DOCUMENT PASSAGE
In some embodiments, the methods, techniques, microprocessors, and/or controllers described herein are implemented by one or more special-purpose computing devices. A special purpose computing device may be hardwired to perform the techniques, or may include digital electronics such as one or more Application Specific Integrated Circuits (ASICs) or Field Programmable Gate Arrays (FPGAs) permanently programmed to perform the techniques, or may include one or more general purpose hardware processors programmed to perform the techniques in accordance with program instructions in firmware, memory, other storage, or a combination. The program instructions may reside in RAM memory, flash memory, ROM memory, EPROM memory, EEPROM memory, registers, hard disk, a removable disk, a CD-ROM, or any other form of non-transitory computer-readable storage medium. Such special purpose computing devices may also combine custom hard wired logic, ASICs, or FPGAs with custom programming to implement these techniques. A special-purpose computing device may be a desktop computer system, a server computer system, a portable computer system, a handheld device, a network device, or any other device or combination of devices that contain hardwired and/or program logic for implementing the techniques.

The microprocessors or controllers described herein may be coordinated by operating system software, such as iOS, Android, Chrome OS, Windows XP, Windows Vista, Windows 7, Windows 8, Windows Server, Windows CE, Unix, Linux, SunOS, Solaris, iOS, Blackberry OS, VxWorks, or other compatible operating systems. In other embodiments, the computing device may be controlled by a proprietary operating system. Conventional operating systems control and schedule computer processes to execute, perform memory management, provide file systems, networks, I/O services, and provide user interface functions such as a graphical user interface ("GUI").

The microprocessors and/or controllers described herein may implement the techniques described herein using custom hardwired logic, one or more ASICs or FPGAs, firmware, and/or program logic, which makes the microprocessors and/or controllers special-purpose machines. According to some embodiments, portions of the techniques disclosed herein are performed by one or more microprocessors in response to executing one or more sequences of instructions contained in a memory. Such instructions may be read into memory from another storage medium, such as a storage device. Execution of the sequences of instructions contained in the memory causes the processor or controller to perform the process steps described herein. In alternative embodiments, hard-wired circuitry may be used in place of or in combination with software instructions.

DATA EXCERPTS
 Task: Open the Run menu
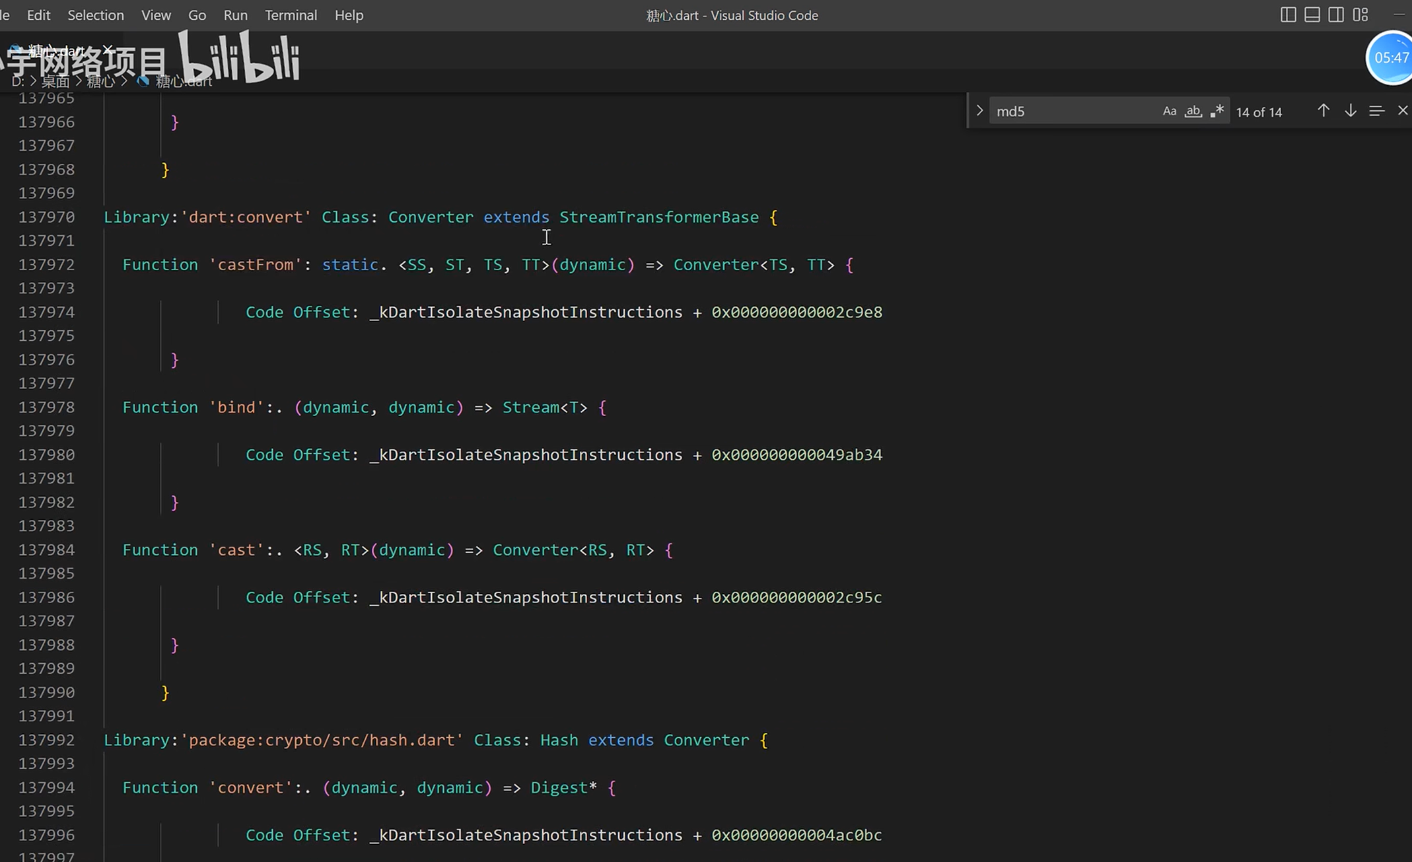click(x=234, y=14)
--
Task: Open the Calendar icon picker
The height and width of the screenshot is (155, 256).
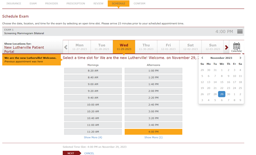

WHAT YOU NEED TO DO
a – Revise the passage on special-purpose computing devices, beginning at the words "The microprocessors and/or controllers described" and stopping after "with software instructions.", with "storage device" changed to "solid-state drive".
b – Write the next portion of the passage on special-purpose computing devices, continuing from its final sentence.

ANSWERS PROVIDED
a –
The microprocessors and/or controllers described herein may implement the techniques described herein using custom hardwired logic, one or more ASICs or FPGAs, firmware, and/or program logic, which makes the microprocessors and/or controllers special-purpose machines. According to some embodiments, portions of the techniques disclosed herein are performed by one or more microprocessors in response to executing one or more sequences of instructions contained in a memory. Such instructions may be read into memory from another storage medium, such as a solid-state drive. Execution of the sequences of instructions contained in the memory causes the processor or controller to perform the process steps described herein. In alternative embodiments, hard-wired circuitry may be used in place of or in combination with software instructions.

b –
Additionally, the various illustrative logical blocks and modules described in connection with the embodiments disclosed herein may be implemented or performed with a machine such as a processor device, a Digital Signal Processor (DSP), an Application Specific Integrated Circuit (ASIC), a Field Programmable Gate Array (FPGA) or other programmable logic device, discrete gate or transistor logic, discrete hardware components, or any combination of machines designed to perform the functions described herein. The processor device may be a microprocessor, but in the alternative, the processor device may be a controller, microcontroller, or state machine, combinations thereof, or the like. The processor device may include circuitry configured to process computer-executable instructions. In another embodiment, the processor device comprises an FPGA or other programmable device that performs logic operations without processing computer-executable instructions. A processor may also be implemented as a combination of computing devices, e.g., a combination of a DSP and a microprocessor, a plurality of microprocessors, one or more microprocessors in conjunction with a DSP core, or any other such configuration. Although described herein primarily with respect to digital technology, the processor device may also primarily include analog components. For example, some or all of the presentation techniques described herein may be implemented in analog circuitry or mixed analog and digital circuitry.

Unless the context clearly requires otherwise, throughout the description and the claims, the words "comprise", "comprising", "including", and "comprises" are to be construed in an inclusive sense rather than in an exclusive or exhaustive sense, that is, in the sense of "including but not limited to". The terms "coupled" or "connected," as generally used herein, refer to two or more elements that may be connected directly or through one or more intermediate elements. Additionally, the words "herein," "above," "below," and similar words of import, when used in this application, refer to this application as a whole and not to any particular portions of this application. Words in the detailed description that use the singular or plural number may also include the plural or singular number, respectively, as the context permits. The word "or" refers to a list of two or more items, and is intended to encompass all of the following interpretations of the word: any one item in the list, all items in the list, and any combination of items in the list. All numerical values provided herein are intended to include similar values within the scope of the measurement error.

While the present disclosure includes certain embodiments and examples, it will be understood by those skilled in the art that the scope is beyond the specifically disclosed embodiments, extends to other alternative embodiments and/or uses and obvious modifications and equivalents thereof. In addition, while several variations of the embodiments have been shown and described in detail, other modifications will be apparent to those skilled in the art based on this disclosure. It is also contemplated that various combinations or sub-combinations of the specific features and aspects of the embodiments may be made and still fall within the scope of the disclosure. It should be understood that various features and aspects of the disclosed embodiments can be combined with or substituted for one another in order to form varying modes of embodiments. Any methods disclosed herein do not have to be performed in the order recited. Thus, the scope should not be limited by the particular embodiments described above.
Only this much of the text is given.